MySQL Bugs: #106628: Tencent Cloud-Native Database team: trx_t with PREPARED state in trx

Bug #106628	Tencent Cloud-Native Database team: trx_t with PREPARED state in trx_pools
Submitted:	3 Mar 2022 7:30	Modified:	3 Mar 2022 8:58
Reporter:	hao wu (OCA)	Email Updates:
Status:	Verified	Impact on me:	None
Category:	MySQL Server: InnoDB storage engine	Severity:	S3 (Non-critical)
Version:	8.0.28	OS:	Any
Assigned to:		CPU Architecture:	Any
Tags:	Contribution

Description:
We found a suitation that trx_t object may be in TRX_STATE_PREPARED state in trx_pools

row_commit_for_mysql:

  case TRX_STATE_PREPARED:
    trx->op_info = "committing";

    /* For GTID persistence we need update undo segment. */ 
    db_err = trx_undo_gtid_add_update_undo(trx, false, false);
    if (db_err != DB_SUCCESS) {
      return (db_err);
    }

If undo log allocate failed in trx_undo_gtid_add_update_undo because of out of disk space or some reason, the error will be silenced in release version of mysqld

and returned, leaving trx with TRX_STATE_PREPARED state. And later will invoke trx_free_for_background, put back the trx_t object into trx_pools. If the trx_t object reused by other readers, system will probably crash, for example in trx_start_if_not_started_low

How to repeat:
See description

Suggested fix:
diff --git a/storage/innobase/trx/trx0trx.cc b/storage/innobase/trx/trx0trx.cc
index 6773e200cbb..bf5a3b19186 100644
--- a/storage/innobase/trx/trx0trx.cc
+++ b/storage/innobase/trx/trx0trx.cc
@@ -2297,6 +2297,12 @@ dberr_t trx_commit_for_mysql(trx_t *trx) /*!< in/out: transaction */
/* For GTID persistence we need update undo segment. */
db_err = trx_undo_gtid_add_update_undo(trx, false, false);
if (db_err != DB_SUCCESS) {
+  trx->error_state = DB_SUCCESS;
+  trx_rollback_to_savepoint(trx, NULL);
+  trx->error_state = DB_SUCCESS;
return (db_err);
}

fix.patch

Attachment: fix.patch (application/octet-stream, text), 619 bytes.

Hello hao wu,

Thank you for the report and contribution.

regards,
Umesh

Thank you very much for your patch contribution, we appreciate it!

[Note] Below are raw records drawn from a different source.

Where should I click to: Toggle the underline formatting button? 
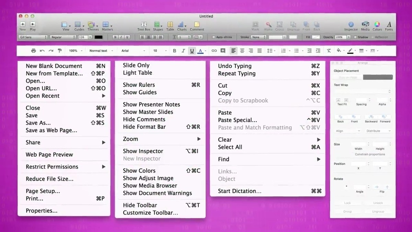coord(192,51)
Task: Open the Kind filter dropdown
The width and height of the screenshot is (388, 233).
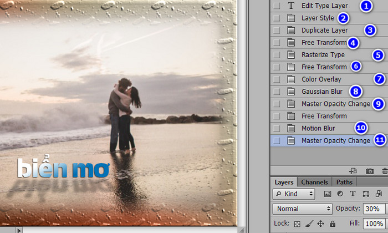Action: (x=294, y=194)
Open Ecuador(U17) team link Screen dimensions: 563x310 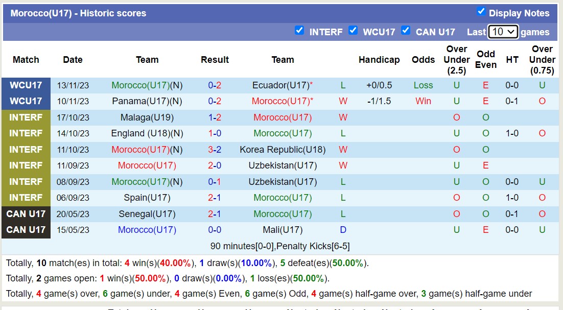point(281,85)
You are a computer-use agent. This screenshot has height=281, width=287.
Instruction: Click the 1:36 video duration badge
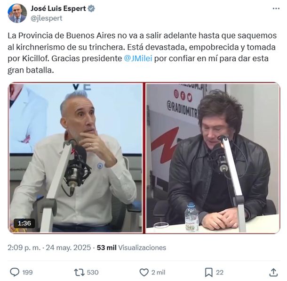click(24, 223)
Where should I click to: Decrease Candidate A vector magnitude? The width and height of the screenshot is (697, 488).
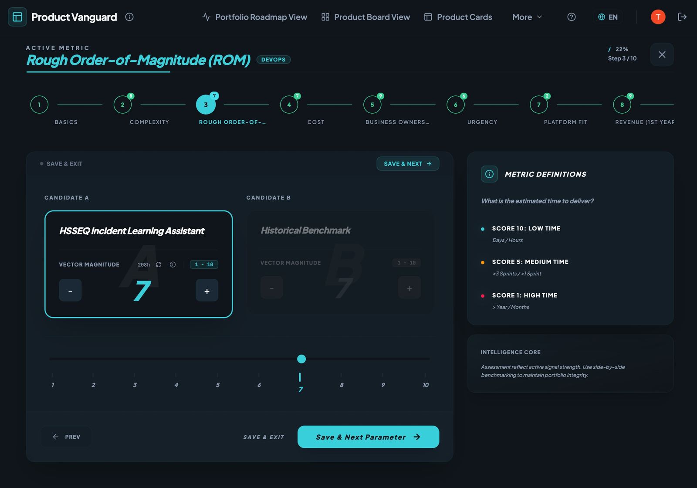70,290
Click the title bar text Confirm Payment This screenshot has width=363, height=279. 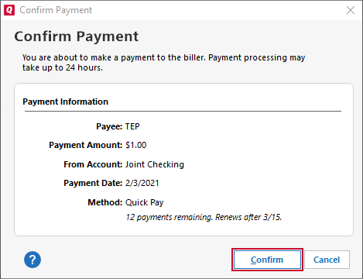click(x=56, y=10)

In order for us to continue the process of reviewing your contribution to MySQL, please send us a signed copy of the Oracle Contributor Agreement (OCA) as outlined in https://oca.opensource.oracle.com

Signing an OCA needs to be done only once and it's valid for all other Oracle governed Open Source projects as well.

Getting a signed/approved OCA on file will help us facilitate your contribution - this one, and others in the future.  

Please let me know, if you have any questions.

Thank you for your interest in MySQL.

fix.patch (*) I confirm the code being submitted is offered under the terms of the OCA, and that I am authorized to contribute it.

Contribution: fix.patch (application/octet-stream, text), 619 bytes.

Posted by developer:
 
Here's a testcase to reproduce the issue. 
Unfortunately, by default ./mtr has a limit of `--max-connections=128`, which can't be changed from the level of *-master.opt file (it is a limit of the test-runner itself set with the same name as the mysqld variable, which *can* and *must* be changed from *-master.opt file).
The test requires at least ~260 connections to be spawned to exhaust the number of available Undo Slots.
There are UNIV_PAGE_SIZE/16 Undo Slots in each Rollback Segment.
There are --innodb_rollback_segments Rollback Segments in each Undo Tablespace.
There are 2 redo-logged Undo Tablespaces by default.
So, using the minimal page size, --innodb_page_size=4k, w get 512 Undo Slots.
Each transaction may have two redo-logged Undo Logs attached: one for INSERTs, the other for other operations (aka "Update Undo Log").
So, to exhaust 512 all Undo Slots, we need at least 256 transactions.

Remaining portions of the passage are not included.